Hace un rato, un policía nacional también se levantó del suelo y me atacó. Yo ya había confirmado que los abatidos se levantaban, resucitaban o, por lo que fuera, no les infringíamos el daño necesario para matarlos. Pero costaba mucho creerlo. Intenté buscar una teoría que explicara todo eso como, por ejemplo, una droga.

Nuestro furgón policial fue zigzagueando por las distintas calles por las que circulábamos, esquivando todo tipo de obstáculos. En la mayoría de calles veíamos personas en el suelo, personas heridas, pidiendo ayuda a gritos y levantando los brazos cuando nos veían pasar. Era terrorífica la situación. Cuando veían que no les prestábamos ninguna ayuda y pasábamos de largo, pensaba en lo desamparados que podrían sentirse. Y en el sentimiento de frustración e indignación que tendrían al ver que no los atendíamos.

Atravesamos el ancho paseo de la Rambla con ciertos apuros en la conducción y, minutos más tarde, la Avinguda Drassanes, callejeando por las calles estrechas perpendiculares a esas dos grandes vías de Barcelona. Ya estábamos cerca de nuestra comisaría, al lado del Teatre Apol.lo, en la Avinguda Paral.lel. Allí íbamos a recibir nuevas instrucciones y un montón de respuestas, o eso esperábamos todos.

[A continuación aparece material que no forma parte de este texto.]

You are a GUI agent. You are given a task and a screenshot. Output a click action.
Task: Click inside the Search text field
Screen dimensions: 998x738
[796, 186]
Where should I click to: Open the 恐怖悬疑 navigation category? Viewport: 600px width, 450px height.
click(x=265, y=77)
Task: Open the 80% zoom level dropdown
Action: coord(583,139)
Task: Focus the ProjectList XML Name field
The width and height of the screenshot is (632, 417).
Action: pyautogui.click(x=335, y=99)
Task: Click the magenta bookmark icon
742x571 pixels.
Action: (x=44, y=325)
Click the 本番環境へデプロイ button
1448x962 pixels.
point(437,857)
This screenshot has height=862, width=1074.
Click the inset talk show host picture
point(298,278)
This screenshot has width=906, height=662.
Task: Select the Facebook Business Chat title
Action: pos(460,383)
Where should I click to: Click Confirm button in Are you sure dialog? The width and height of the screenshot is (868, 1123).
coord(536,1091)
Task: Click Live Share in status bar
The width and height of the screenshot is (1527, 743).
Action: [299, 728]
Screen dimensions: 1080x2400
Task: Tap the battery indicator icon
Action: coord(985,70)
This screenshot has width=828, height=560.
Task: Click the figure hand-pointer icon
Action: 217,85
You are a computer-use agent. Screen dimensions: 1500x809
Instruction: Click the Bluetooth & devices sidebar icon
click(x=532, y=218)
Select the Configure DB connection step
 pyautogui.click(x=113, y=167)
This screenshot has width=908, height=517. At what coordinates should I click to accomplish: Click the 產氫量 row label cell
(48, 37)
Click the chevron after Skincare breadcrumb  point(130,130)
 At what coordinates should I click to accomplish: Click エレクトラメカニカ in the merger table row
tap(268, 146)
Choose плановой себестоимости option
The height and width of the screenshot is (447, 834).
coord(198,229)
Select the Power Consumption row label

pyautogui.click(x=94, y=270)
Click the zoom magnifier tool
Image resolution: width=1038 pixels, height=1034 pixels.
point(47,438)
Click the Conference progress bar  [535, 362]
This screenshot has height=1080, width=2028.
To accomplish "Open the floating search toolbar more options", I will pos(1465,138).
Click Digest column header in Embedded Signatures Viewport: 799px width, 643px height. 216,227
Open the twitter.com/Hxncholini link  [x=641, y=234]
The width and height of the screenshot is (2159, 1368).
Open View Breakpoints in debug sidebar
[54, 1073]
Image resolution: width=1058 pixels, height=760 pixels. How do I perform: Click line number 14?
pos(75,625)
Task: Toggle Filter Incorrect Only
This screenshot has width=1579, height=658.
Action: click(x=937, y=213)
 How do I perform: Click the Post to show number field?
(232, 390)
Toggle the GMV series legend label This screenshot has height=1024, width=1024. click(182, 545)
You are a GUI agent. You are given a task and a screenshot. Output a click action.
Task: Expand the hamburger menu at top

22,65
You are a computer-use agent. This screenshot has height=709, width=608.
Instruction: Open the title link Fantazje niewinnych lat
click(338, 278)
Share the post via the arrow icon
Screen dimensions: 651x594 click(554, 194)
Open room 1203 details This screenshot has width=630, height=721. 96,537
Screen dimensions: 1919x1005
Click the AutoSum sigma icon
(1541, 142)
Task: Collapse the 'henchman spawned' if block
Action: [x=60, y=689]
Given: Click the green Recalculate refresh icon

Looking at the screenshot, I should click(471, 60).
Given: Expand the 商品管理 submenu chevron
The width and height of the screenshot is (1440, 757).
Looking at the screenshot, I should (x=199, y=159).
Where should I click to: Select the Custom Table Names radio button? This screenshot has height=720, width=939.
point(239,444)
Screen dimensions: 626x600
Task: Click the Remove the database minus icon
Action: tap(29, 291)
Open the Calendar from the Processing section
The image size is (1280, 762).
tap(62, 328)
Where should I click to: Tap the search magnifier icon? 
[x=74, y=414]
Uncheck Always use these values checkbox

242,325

Desembocamos en la avenida de nuestra comisaría y ya la podíamos ver a unos ciento cincuenta metros. Un edificio muy moderno, muy ancho y largo, de cuatro plantas —la última con el interior en obras todavía—. Fachada de color gris claro en combinación con franjas de azul marino. Con enormes cristaleras oscuras.

Todo el edificio estaba rodeado de un grueso muro de color blanco del que sobresalían copas verdes de frondosas moreras. Y en la terraza, sobre la cuarta planta, un helipuerto con dos plataformas de aterrizaje donde estaban estacionados dos helicópteros azul oscuro, usados particularmente para el seguimiento del tráfico en la ciudad.